_WHAT THE TASK ASKS_.
Your task is to retype, word for word, the lines from the start of the data through the line holding "Collapse the sidebar with double-chevron icon". Do not include the pictures.

(Saved data entries)
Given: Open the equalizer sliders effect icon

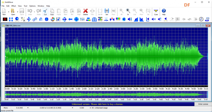Looking at the screenshot, I should point(82,19).
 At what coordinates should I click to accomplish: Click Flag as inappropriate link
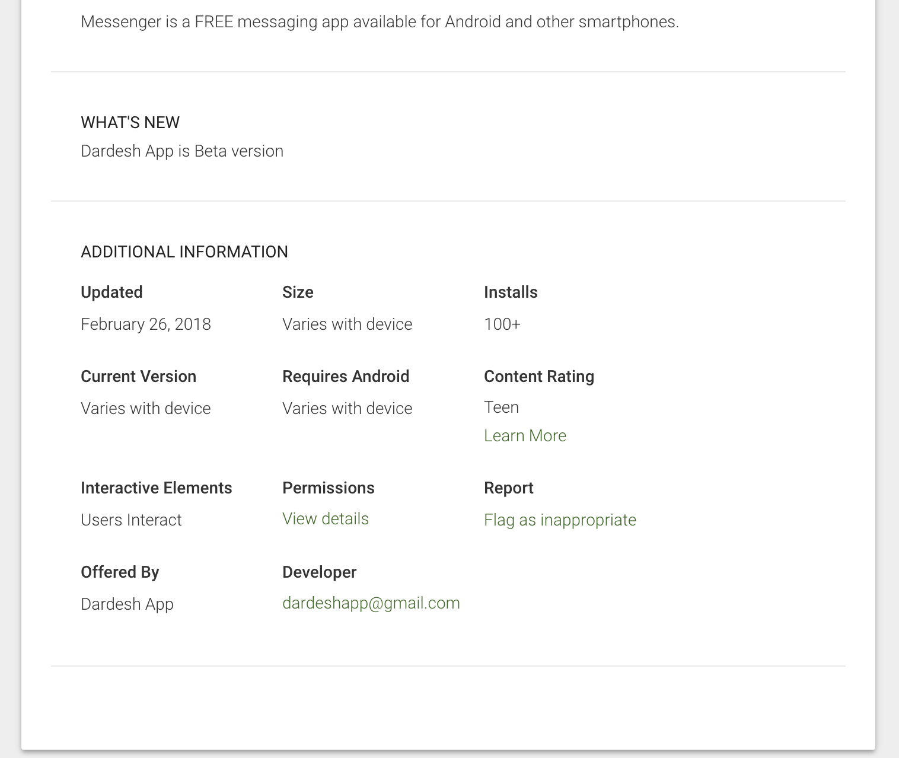(x=560, y=520)
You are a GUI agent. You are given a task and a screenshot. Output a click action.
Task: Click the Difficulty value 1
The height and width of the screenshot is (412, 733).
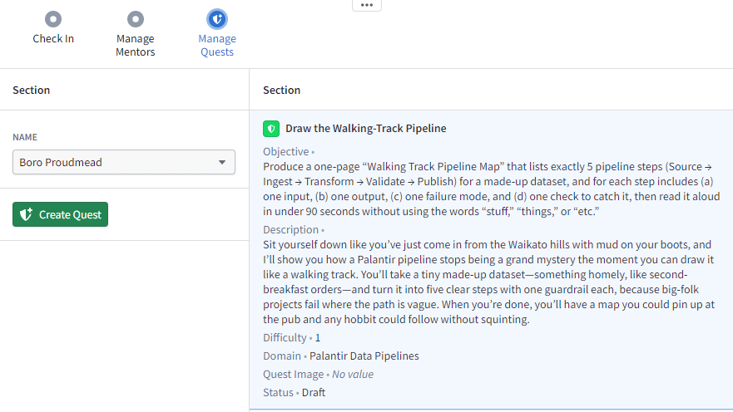tap(317, 338)
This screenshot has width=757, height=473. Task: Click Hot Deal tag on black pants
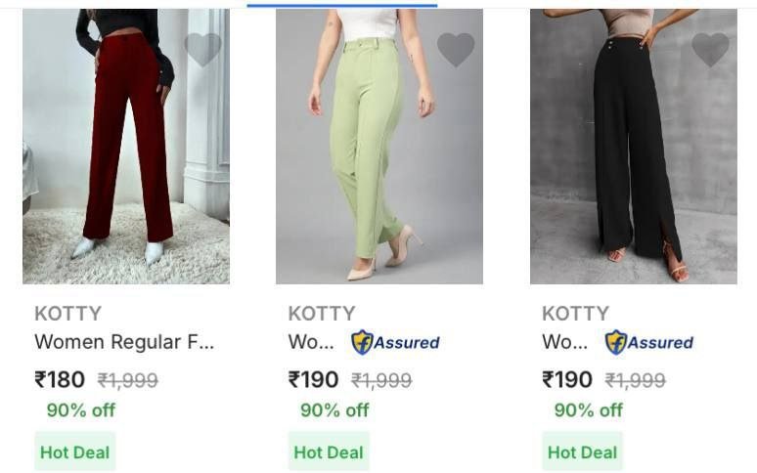pyautogui.click(x=583, y=452)
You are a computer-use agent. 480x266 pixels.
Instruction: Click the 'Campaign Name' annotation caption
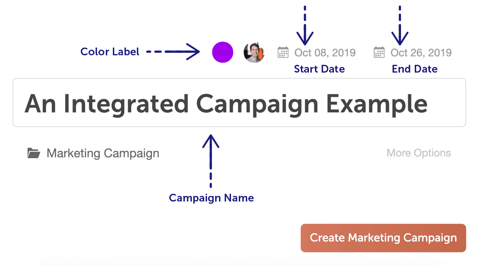(x=211, y=198)
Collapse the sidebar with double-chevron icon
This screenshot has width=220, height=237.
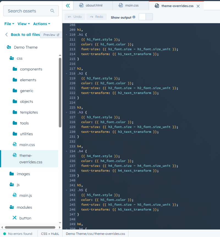pyautogui.click(x=68, y=5)
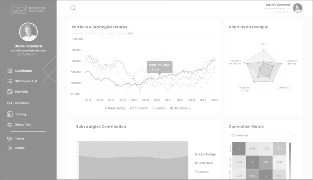Open Portfolio via its wallet icon
Viewport: 313px width, 180px height.
tap(10, 92)
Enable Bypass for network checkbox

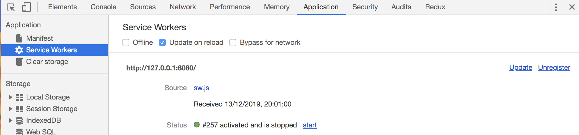click(x=233, y=43)
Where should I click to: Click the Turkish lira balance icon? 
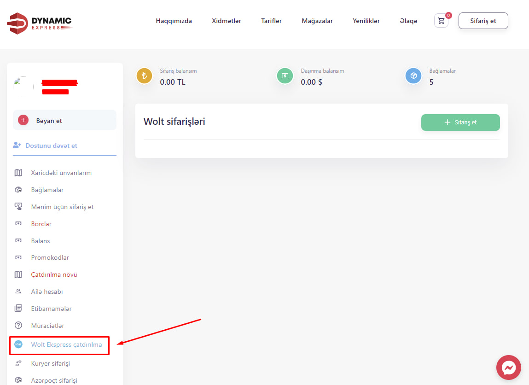144,76
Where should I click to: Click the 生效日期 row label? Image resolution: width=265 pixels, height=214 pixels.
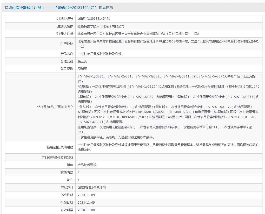[x=67, y=202]
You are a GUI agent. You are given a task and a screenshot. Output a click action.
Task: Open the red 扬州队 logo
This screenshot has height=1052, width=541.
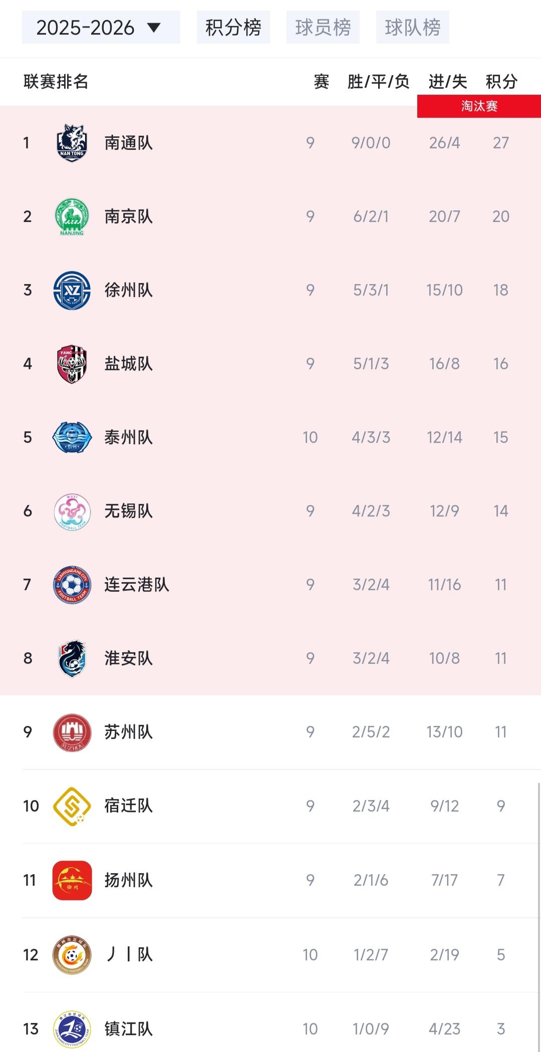pos(72,880)

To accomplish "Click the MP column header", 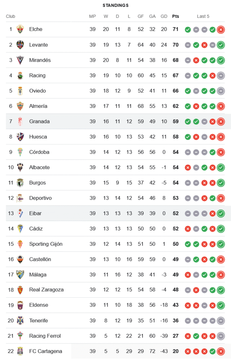I will pos(92,16).
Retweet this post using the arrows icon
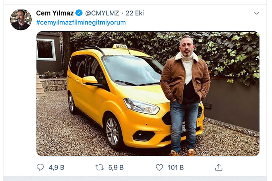The image size is (272, 181). (100, 167)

_SOLUTION FOR THIS EXERCISE_.
Given: Open the equalizer sliders effect icon

Looking at the screenshot, I should point(82,19).
 At what coordinates should I click to accomplish: Click Flag as inappropriate link
(x=560, y=520)
You are a GUI agent. You are given a task and a screenshot. Output a click action.
Task: Click the Difficulty value 1
The height and width of the screenshot is (412, 733).
tap(317, 338)
This screenshot has width=757, height=473. Task: Click Hot Deal tag on black pants
pyautogui.click(x=583, y=452)
You are a computer-use agent. 480x266 pixels.
Instruction: Click the 'Campaign Name' annotation caption
(x=211, y=198)
Collapse the sidebar with double-chevron icon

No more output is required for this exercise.